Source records
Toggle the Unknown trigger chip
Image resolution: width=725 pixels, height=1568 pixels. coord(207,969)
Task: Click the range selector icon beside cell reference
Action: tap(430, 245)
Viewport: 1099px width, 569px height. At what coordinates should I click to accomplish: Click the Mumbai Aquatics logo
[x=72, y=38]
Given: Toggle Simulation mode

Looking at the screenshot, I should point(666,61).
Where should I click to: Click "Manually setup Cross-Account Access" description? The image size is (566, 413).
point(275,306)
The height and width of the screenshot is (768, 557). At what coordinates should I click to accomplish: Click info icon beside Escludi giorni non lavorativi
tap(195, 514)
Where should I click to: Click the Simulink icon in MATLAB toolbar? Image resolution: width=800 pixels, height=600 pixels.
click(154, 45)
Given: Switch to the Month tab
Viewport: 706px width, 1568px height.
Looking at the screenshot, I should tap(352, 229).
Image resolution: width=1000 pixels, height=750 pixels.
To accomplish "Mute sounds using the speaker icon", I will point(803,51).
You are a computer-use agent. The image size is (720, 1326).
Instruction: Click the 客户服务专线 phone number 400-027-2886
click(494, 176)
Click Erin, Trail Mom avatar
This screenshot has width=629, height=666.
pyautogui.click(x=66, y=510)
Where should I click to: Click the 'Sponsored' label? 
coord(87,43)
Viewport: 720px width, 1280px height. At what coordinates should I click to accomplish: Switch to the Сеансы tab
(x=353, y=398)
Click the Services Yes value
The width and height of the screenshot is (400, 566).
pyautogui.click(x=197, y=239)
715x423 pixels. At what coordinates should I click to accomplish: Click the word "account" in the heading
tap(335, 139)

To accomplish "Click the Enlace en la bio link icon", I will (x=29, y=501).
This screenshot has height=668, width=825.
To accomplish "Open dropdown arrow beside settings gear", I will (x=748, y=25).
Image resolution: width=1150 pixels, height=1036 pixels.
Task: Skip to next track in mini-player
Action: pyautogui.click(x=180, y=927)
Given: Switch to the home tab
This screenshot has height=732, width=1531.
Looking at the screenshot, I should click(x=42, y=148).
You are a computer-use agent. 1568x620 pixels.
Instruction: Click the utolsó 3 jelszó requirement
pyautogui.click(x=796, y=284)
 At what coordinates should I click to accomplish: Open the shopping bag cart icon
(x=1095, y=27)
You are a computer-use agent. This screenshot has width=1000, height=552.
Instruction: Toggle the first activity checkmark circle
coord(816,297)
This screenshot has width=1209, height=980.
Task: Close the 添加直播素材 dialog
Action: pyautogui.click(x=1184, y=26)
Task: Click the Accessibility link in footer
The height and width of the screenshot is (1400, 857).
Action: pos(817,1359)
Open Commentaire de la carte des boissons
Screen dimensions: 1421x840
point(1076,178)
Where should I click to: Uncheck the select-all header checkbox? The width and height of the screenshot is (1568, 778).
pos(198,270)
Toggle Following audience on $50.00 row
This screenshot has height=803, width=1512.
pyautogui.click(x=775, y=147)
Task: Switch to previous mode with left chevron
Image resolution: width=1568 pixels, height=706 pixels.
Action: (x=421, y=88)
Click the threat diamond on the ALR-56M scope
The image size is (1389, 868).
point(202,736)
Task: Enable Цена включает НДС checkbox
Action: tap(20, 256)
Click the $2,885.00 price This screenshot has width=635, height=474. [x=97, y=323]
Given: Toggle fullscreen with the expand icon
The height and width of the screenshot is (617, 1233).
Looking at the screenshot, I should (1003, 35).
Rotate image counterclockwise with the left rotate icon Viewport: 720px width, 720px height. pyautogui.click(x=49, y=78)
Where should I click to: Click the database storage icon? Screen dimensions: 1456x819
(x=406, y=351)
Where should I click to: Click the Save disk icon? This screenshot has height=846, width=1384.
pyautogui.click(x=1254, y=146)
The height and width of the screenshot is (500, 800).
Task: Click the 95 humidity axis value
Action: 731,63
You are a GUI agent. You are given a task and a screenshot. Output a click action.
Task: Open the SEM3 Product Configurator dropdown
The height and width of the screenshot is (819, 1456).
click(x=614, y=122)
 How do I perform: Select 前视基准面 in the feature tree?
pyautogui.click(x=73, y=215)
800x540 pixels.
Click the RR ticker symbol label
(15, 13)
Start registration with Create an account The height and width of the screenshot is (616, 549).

> [YOUR ASSIGNMENT] Whenever the word "agent" shows up in a line of the entries, list that line.

> [RESULT FOR THIS EXERCISE]
You are a computer-use agent. The image size is (720, 1326).
You are a computer-use agent. 1568x620 pixels.
You are a computer-use agent. This screenshot has width=1000, height=552.
You are a GUI agent. You are given a task and a screenshot. Output a click action.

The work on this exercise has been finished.